# Goal
Starting at the line that contains "This screenshot has width=733, height=474." and ending at the line that contains "Action: point(12,263)", rewrite each of those lines in full. Scale the click coordinates in the answers by 1.9, round each result to a whole number with halves going up, keep all other text unchanged, and leave the pictures out.

# Material for this task
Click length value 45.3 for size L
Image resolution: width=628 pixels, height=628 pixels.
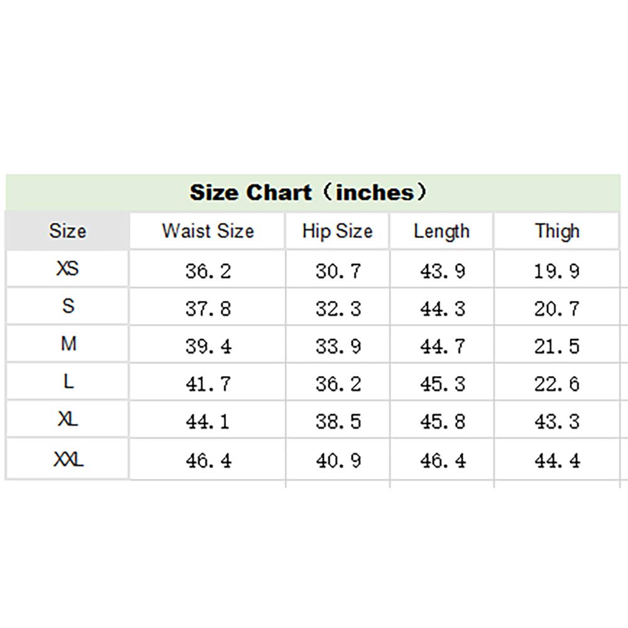[442, 384]
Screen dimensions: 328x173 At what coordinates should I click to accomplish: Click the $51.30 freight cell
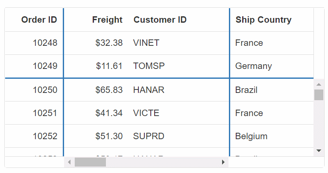109,136
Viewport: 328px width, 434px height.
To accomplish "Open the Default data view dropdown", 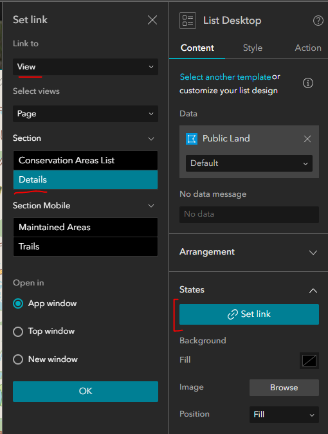I will click(x=249, y=163).
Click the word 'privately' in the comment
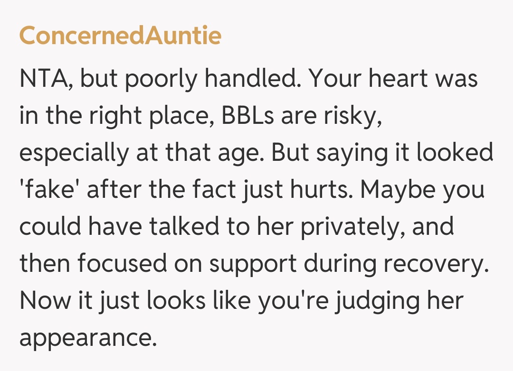The image size is (513, 371). pyautogui.click(x=354, y=228)
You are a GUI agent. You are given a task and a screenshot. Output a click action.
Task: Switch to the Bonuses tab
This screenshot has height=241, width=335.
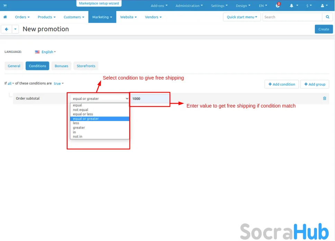[x=61, y=66]
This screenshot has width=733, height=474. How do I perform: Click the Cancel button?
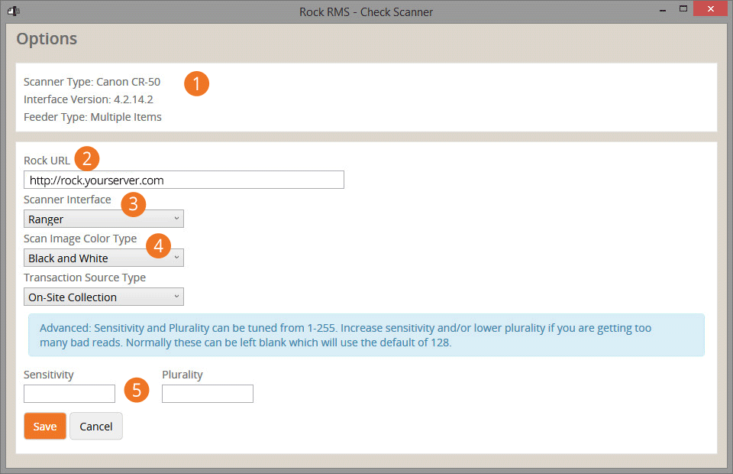tap(96, 427)
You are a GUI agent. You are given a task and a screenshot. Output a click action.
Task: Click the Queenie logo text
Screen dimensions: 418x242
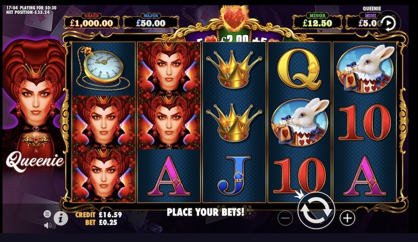35,161
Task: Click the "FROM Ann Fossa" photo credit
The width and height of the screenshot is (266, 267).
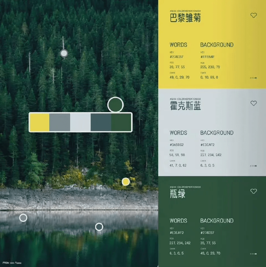Action: point(12,263)

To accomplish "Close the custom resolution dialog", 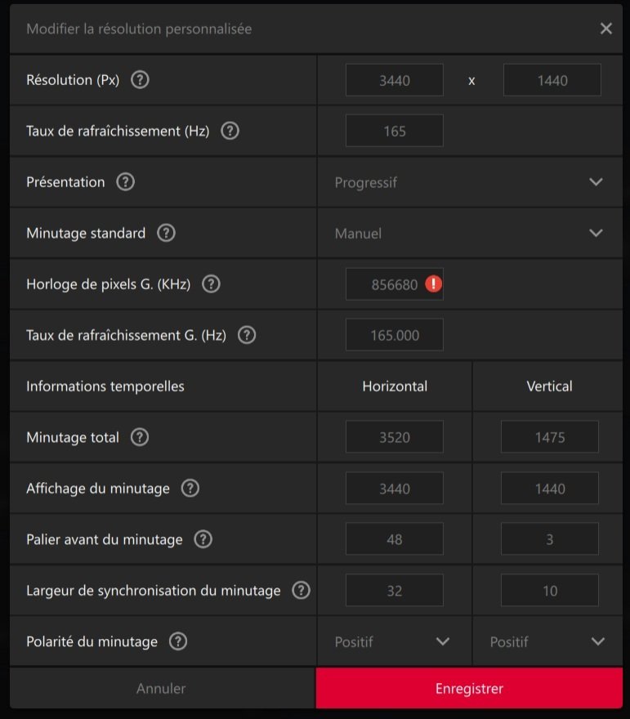I will 605,29.
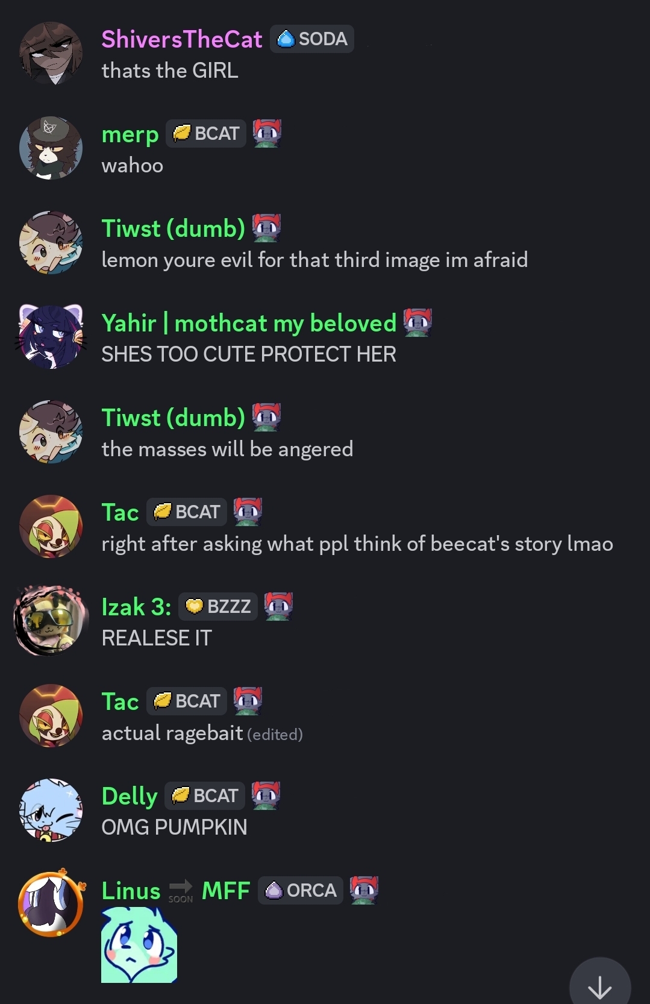The width and height of the screenshot is (650, 1004).
Task: Open Linus's orange-ringed avatar
Action: [52, 903]
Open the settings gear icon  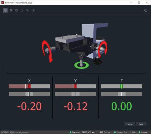point(16,10)
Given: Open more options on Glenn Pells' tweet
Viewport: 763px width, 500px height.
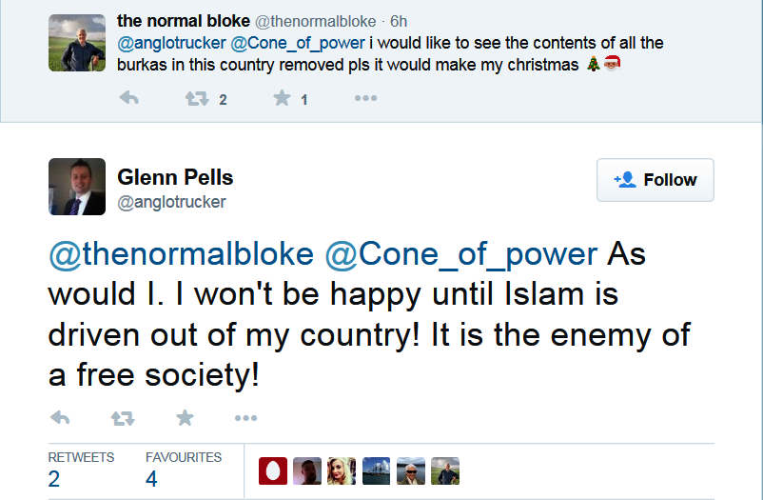Looking at the screenshot, I should click(x=245, y=417).
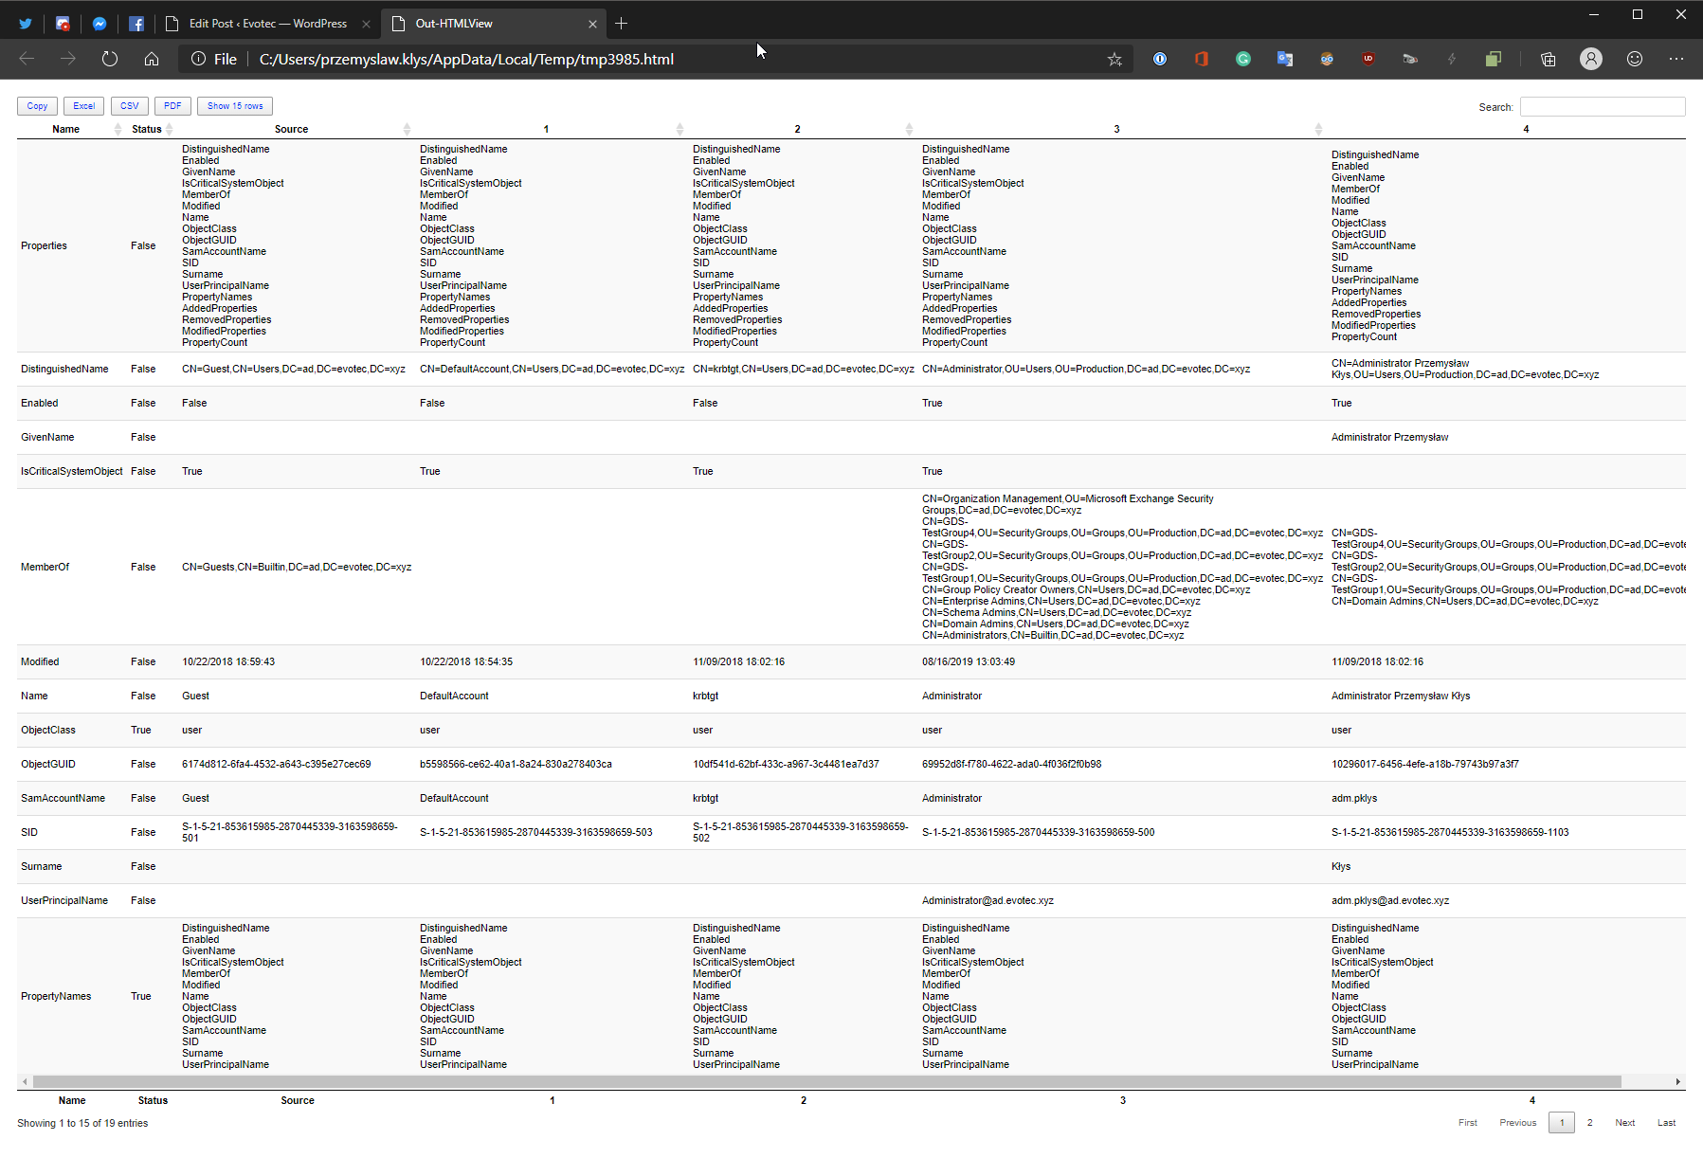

# Task solution
This screenshot has width=733, height=474. How do I perform: Click the Cancel button?
tap(182, 811)
You are a GUI agent. You are given a task and a screenshot. Output a click action.
Task: Click the Queenie logo text
Screen dimensions: 418x242
67,306
Task: Click the "FROM Ann Fossa" photo credit
The width and height of the screenshot is (266, 267).
Action: point(23,500)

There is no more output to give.